Within the party, Ignatieff’s main advisers are Ralph Goodale, finance minister under Paul Martin, John McCallum, a former chief economist at the Royal Bank of Canada, and David McGuinty, brother of the current Ontario prmier and a graduate of the London School of Economics. Robert Bothwell, a politics professor at the University of Toronto, points to McCallum as his biggest advantage. “McCallum isn’t just an academic economist — he also worked at a bank. So Ignatieff has more to work with than Harper. Harper just has Flaherty, and he’s not the sharpest knife in the drawer.”

It’s the kind of team business could grow to love. The question is whether he’ll get the chance to implement it.

Like most elections, the next one will hinge on the question of credibility — and both men have challenges where that’s concerned.

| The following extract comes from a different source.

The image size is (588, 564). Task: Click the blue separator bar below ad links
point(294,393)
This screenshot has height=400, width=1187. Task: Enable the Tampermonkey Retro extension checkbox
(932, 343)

The lack of an established track record on business issues is “a major problem for Ignatieff,” says Stephen Clarkson, author of Big Red Machine: How the Liberal Party Dominates Canadian Politics. “He has no recorded interest in the economy as an intellectual.”

But Flanagan points out that Harper’s record is hardly pristine, and the prime minister can’t automatically expect the support of business as he could when Stéphane Dion was Liberal leader. “ There are no clear wins for business,” he says.

No clear wins, perhaps, but at least now there is a clear distinction.

Who will corporate Canada put its faith (and its financial support) behind: the man whose ideology is pro-business but whose record in office is a mixed bag of tax relief, high spending and surprise deficits? Or the man of letters, who wants government to play quarterback in the drive to advance the country’s economic future?

The polls suggest this equation favours Harper. But a lot can change between now and election day … whenever that is.